Rows showing where targets appear:
^^^^^^^^
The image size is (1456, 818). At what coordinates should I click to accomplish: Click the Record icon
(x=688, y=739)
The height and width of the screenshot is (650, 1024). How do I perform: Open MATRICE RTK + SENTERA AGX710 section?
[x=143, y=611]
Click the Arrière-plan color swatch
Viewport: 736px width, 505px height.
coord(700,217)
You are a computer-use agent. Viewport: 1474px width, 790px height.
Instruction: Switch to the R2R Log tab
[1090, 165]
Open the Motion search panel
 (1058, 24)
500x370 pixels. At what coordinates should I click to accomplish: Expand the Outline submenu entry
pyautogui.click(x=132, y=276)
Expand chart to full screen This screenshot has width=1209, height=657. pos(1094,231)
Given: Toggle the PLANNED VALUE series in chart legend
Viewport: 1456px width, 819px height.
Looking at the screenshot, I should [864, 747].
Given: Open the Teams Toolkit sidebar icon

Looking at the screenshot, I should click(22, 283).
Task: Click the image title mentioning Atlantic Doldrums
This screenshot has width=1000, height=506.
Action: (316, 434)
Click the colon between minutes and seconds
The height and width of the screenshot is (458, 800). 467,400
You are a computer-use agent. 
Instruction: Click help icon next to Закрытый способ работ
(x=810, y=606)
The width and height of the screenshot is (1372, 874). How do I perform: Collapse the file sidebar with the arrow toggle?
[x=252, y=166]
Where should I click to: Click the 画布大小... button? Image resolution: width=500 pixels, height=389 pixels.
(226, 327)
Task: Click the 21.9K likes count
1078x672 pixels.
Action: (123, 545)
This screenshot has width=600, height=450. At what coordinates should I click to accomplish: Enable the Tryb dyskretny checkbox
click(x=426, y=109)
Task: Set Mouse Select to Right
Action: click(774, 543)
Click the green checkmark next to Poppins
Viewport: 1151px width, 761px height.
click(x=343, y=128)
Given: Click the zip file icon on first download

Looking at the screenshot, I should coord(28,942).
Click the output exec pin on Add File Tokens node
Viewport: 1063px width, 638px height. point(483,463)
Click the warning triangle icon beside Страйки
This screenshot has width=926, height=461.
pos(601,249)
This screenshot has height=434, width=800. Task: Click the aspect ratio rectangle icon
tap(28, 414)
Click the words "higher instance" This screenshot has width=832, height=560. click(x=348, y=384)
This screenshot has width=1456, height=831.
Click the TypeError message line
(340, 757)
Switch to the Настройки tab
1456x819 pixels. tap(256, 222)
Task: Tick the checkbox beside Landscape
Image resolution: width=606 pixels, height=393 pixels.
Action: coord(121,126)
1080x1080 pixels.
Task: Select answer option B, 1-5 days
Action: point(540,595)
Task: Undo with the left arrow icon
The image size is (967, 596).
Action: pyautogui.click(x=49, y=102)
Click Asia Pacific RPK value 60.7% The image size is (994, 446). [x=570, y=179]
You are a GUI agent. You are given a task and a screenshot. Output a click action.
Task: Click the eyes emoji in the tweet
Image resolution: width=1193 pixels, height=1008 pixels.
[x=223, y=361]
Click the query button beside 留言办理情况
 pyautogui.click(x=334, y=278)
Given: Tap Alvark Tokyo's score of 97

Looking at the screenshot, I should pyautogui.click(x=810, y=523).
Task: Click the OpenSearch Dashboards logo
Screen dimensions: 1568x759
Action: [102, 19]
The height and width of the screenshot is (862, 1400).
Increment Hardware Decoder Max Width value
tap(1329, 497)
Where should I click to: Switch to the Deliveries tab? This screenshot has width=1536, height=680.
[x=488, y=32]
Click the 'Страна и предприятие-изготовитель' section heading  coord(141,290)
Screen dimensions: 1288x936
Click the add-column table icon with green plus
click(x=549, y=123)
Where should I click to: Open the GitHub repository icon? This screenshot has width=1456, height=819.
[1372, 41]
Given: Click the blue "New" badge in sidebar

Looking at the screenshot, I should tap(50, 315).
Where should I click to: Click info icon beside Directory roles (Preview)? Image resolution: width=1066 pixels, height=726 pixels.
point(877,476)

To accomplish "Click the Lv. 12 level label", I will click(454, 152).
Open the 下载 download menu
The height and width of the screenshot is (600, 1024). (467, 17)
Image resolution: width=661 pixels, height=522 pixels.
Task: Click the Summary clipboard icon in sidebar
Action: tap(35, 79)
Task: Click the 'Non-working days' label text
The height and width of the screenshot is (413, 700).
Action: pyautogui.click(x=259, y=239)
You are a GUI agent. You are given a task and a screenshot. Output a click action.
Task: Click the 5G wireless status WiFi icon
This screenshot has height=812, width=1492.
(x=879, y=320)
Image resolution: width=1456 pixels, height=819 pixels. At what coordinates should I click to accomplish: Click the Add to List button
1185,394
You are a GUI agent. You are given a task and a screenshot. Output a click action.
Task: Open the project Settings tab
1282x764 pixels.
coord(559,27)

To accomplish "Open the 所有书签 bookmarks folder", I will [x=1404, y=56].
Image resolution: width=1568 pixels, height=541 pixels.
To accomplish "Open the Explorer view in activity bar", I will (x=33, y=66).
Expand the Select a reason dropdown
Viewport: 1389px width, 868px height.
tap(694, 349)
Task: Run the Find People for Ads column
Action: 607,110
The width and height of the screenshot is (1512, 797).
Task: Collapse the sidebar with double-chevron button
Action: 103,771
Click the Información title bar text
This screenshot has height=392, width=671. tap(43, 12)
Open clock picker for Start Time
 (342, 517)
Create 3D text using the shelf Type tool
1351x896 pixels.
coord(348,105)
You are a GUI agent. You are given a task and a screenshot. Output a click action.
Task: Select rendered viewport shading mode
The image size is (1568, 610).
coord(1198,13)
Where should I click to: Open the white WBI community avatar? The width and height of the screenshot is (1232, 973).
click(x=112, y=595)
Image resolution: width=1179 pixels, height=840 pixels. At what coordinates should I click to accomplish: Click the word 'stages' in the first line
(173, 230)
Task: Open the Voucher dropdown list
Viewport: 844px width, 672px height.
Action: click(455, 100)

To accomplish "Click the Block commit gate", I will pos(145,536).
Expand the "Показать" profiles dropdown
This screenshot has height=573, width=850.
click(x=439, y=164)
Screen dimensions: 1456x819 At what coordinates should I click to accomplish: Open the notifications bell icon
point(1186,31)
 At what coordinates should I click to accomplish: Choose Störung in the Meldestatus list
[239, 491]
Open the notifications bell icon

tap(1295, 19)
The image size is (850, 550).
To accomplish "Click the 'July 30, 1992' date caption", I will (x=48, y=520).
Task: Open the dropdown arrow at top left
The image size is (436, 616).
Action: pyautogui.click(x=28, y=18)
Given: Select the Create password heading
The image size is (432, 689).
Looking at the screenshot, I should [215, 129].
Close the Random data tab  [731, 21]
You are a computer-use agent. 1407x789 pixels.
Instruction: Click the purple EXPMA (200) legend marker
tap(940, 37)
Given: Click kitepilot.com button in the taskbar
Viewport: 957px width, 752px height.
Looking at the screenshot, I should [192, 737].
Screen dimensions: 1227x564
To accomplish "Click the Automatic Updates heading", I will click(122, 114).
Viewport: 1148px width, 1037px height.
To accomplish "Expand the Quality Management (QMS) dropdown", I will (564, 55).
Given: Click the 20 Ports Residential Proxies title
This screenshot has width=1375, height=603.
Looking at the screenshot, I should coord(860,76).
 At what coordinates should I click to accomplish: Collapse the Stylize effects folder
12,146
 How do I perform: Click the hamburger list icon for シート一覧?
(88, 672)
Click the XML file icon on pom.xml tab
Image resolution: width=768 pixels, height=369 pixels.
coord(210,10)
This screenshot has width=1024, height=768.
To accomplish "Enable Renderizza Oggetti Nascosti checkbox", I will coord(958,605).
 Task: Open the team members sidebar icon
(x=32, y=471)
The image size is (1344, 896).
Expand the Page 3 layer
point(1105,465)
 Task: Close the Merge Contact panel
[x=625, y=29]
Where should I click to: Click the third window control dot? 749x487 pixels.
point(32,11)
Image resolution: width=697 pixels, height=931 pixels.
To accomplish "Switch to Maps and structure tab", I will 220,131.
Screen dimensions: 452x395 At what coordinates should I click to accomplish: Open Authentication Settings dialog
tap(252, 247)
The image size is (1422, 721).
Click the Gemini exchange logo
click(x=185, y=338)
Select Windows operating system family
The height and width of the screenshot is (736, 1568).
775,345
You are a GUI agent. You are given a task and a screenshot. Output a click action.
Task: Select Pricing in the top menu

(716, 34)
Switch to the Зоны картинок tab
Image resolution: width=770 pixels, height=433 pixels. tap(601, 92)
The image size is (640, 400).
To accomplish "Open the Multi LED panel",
^^^^^^^^
• [EXERCISE DESCRIPTION]
Return word for word the lines of the material starting at the line that contains "The image size is (640, 400)." and ending at the last line of the material.

• [RESULT]
The image size is (640, 400).
To accomplish "Open the Multi LED panel",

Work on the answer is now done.